:: The input

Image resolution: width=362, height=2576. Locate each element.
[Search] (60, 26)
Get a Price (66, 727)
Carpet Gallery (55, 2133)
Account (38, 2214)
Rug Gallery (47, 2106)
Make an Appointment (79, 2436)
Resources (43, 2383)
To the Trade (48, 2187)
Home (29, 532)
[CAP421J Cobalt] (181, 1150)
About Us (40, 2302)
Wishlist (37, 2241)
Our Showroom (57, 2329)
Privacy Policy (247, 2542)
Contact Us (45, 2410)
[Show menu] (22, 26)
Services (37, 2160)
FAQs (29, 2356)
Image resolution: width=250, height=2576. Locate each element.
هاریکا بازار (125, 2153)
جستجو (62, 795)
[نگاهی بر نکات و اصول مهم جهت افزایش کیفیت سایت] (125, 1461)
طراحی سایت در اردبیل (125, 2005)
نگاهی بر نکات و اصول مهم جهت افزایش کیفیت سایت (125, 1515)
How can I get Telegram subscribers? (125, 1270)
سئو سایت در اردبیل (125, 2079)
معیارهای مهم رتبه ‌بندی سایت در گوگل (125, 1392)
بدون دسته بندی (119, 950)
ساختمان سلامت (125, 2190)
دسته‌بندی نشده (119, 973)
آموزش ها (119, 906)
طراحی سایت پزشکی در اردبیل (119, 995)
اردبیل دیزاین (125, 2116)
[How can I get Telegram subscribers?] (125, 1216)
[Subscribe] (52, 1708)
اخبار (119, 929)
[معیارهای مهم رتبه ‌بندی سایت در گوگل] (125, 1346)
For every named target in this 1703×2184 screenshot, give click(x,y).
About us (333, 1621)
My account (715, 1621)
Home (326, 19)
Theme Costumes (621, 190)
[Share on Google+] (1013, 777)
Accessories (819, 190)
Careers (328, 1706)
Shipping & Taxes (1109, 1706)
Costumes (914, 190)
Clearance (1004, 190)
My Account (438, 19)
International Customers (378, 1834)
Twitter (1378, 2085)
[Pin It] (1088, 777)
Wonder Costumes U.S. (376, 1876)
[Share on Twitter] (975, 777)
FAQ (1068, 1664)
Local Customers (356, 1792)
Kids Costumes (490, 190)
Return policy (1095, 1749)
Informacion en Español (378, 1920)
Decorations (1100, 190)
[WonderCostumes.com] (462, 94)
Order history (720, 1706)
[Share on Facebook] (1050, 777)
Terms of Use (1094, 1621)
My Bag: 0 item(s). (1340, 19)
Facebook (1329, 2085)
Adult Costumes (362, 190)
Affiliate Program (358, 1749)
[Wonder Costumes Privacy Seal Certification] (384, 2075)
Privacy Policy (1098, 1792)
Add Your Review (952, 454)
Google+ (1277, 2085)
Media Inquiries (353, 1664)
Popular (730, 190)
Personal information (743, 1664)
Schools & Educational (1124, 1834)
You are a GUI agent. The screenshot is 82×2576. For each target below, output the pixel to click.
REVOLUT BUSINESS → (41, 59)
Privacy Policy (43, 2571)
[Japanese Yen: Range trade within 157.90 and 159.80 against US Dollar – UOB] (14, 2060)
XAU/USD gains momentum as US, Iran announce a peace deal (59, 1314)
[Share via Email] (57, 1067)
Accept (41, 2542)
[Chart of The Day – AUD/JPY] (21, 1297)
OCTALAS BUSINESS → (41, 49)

::::

| Your instructions |
Search the records above for the string "سایت". Report each line that has it.

| Exercise output |
[نگاهی بر نکات و اصول مهم جهت افزایش کیفیت سایت] (125, 1461)
طراحی سایت در اردبیل (125, 2005)
نگاهی بر نکات و اصول مهم جهت افزایش کیفیت سایت (125, 1515)
سئو سایت در اردبیل (125, 2079)
معیارهای مهم رتبه ‌بندی سایت در گوگل (125, 1392)
طراحی سایت پزشکی در اردبیل (119, 995)
[معیارهای مهم رتبه ‌بندی سایت در گوگل] (125, 1346)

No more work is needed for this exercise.